The disadvantages of DNA over silicon include:

  • Impracticality: the quantities of DNA required to take advantage of its massive parallelism are unmanageable.
  • Error prone: getting biochemistry to perform as desired is still more difficult compared to silicon and electricity.
  • Speed: it still takes a long time to get your results, from start to finish, even though the computational step may be relatively rapid.

The concept of using molecules in general for computation dates back to 1959 when American physicist Richard Feynman presented his ideas on nanotechnology, but it took until 1994 for the first successful experiment using molecules for computation to be completed.

History

"The principle of Leonard Adleman's DNA computer to solve the 'Travelling salesman' problem. Source"

A computer scientist at the University of Southern California named Leonard Adleman first came up with the idea of using DNA for computing purposes after reading "Molecular Biology of the Gene," a book written by James Watson (co-discoverer of the structure of DNA).

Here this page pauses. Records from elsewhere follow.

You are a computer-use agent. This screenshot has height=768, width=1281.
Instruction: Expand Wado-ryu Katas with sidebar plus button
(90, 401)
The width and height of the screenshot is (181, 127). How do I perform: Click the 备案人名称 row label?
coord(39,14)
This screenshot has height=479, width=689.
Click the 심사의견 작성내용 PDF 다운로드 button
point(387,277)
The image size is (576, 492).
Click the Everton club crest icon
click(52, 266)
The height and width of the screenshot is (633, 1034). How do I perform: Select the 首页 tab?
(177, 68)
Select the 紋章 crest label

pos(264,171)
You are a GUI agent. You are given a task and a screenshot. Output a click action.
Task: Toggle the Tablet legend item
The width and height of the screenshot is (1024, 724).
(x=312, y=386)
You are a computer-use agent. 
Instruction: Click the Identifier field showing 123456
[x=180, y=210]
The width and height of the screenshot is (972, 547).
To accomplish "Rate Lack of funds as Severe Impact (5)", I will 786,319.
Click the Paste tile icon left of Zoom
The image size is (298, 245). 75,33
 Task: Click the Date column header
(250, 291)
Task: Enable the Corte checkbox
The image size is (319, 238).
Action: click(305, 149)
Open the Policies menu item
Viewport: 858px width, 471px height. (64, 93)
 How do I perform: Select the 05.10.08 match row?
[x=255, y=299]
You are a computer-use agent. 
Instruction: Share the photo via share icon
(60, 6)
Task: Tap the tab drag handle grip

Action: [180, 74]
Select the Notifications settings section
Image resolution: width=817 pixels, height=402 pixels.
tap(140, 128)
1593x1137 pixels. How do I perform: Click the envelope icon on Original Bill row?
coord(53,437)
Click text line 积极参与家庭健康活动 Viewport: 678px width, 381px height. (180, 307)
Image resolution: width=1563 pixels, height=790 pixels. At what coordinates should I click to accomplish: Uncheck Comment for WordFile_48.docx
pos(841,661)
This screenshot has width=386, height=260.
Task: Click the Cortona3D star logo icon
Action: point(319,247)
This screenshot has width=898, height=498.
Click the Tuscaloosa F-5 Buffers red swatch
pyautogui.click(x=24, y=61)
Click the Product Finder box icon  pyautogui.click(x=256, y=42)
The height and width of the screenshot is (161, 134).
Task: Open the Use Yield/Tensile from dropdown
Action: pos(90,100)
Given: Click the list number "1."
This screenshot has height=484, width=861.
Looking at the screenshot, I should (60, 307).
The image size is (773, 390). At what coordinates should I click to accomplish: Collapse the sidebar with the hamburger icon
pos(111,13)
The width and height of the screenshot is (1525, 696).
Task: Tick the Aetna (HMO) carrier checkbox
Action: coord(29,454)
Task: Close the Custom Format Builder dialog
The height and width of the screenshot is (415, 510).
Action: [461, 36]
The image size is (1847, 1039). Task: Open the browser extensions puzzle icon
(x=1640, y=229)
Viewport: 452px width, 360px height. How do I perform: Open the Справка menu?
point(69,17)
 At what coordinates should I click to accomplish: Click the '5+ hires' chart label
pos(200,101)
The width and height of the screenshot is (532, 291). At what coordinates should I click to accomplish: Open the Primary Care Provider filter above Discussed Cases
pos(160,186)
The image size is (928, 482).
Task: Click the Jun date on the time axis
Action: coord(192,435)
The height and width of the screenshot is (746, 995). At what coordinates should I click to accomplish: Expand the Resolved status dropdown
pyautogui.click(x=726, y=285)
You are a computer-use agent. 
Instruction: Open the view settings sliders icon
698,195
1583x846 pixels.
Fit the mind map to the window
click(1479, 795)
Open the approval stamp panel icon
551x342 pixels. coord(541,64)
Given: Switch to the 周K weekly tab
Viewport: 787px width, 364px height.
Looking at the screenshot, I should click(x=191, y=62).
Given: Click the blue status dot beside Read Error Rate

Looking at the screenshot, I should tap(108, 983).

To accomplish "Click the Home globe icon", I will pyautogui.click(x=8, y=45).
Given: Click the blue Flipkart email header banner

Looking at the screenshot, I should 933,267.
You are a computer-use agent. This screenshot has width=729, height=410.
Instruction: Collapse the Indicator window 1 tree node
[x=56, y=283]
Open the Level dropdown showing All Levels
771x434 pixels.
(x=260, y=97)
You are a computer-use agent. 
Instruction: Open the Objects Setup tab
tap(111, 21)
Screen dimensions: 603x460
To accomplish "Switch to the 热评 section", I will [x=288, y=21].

In 1994 Adleman published an article in the journal Science[1] that proposed how DNA could be used to solve a well-known mathematical problem, called the directed Hamilton Path problem, also known as the "traveling salesman" problem. The goal of the problem is to find the shortest path between a number of cities, going through each city only once. This experiment was significant because it showed that information could indeed be processed using the interactions between strands of synthetic DNA.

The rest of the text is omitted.